Blog of the International Journal of Constitutional Law

When Judges Unbound Ulysses: the Case of Presidential Reelection in El Salvador

Manuel Adrian Merino Menjivar, Professor of Constitutional Law, Universidad Gerardo Barrios, El Salvador

In Ulysses Unbound, Jon Elster understands constitutions as a precommitment made by the people to themselves. According to the myth on which he bases his metaphor, when Ulysses returned from the Trojan War, he had to pass through the Isle of Sirens, for which he had been warned by the goddess Circe of the force of the spell of their song and thus, arrived at that place, his travel companions had to cover his ears with wax and tie him hand and foot to the mast of the ship so that he would not succumb to the song of the sirens. The solution worked; nontheless, when the time came, Ulyses begged to be untied, indicating that had he not been tied up he would have yielded to their singing.
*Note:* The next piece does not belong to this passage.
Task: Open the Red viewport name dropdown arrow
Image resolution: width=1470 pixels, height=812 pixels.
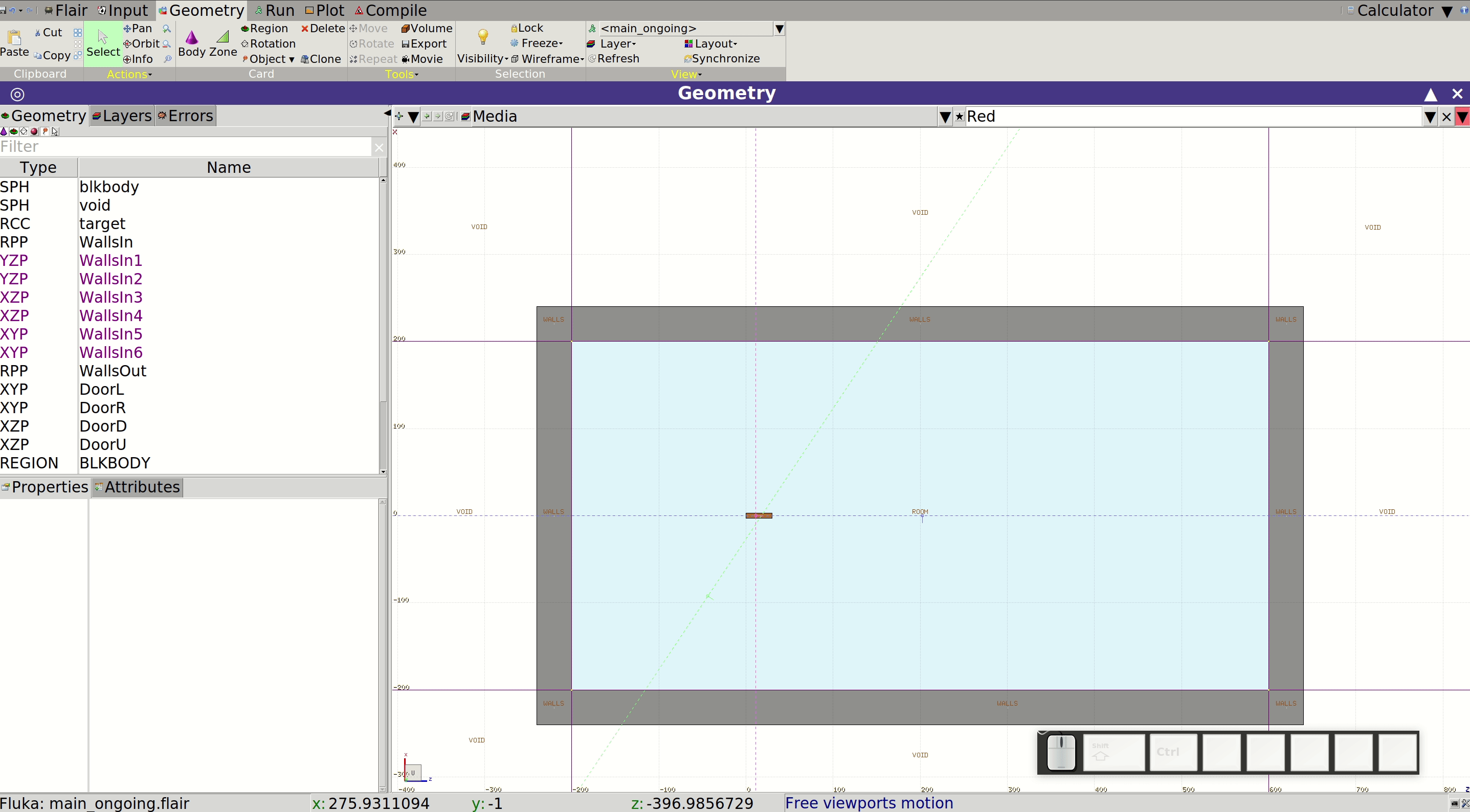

In the metaphor, the constitutions represent that mast to which the people are tied at a certain moment and that prevent the fundamental precommitments adopted in them from being undone in a blink of an eye. Within these fundamental precommitments are, with main relevance, the eternity clauses. The eternity clauses are those constitutional contents that the primary constituent power considered unamendable, that is, a precommitment that cannot be dissolved except through a revolutionary action, such as the promulgation of a new Constitution.

In the case of El Salvador, one of those eternity clauses is found in article 248 of the Constitution, and refers to the alternation in the exercise of the presidency of the republic. For the Salvadoran primary constituent power, the prohibition that the president could be reelected immediately and continuously was a fundamental decision. Another series of provisions confirm it. Article 152.1 of the Constitution maintains that a person who has held the presidency for more than six months, consecutive or not, during the immediately preceding period or within the last six months prior to the beginning of the presidential term, cannot be a candidate for president.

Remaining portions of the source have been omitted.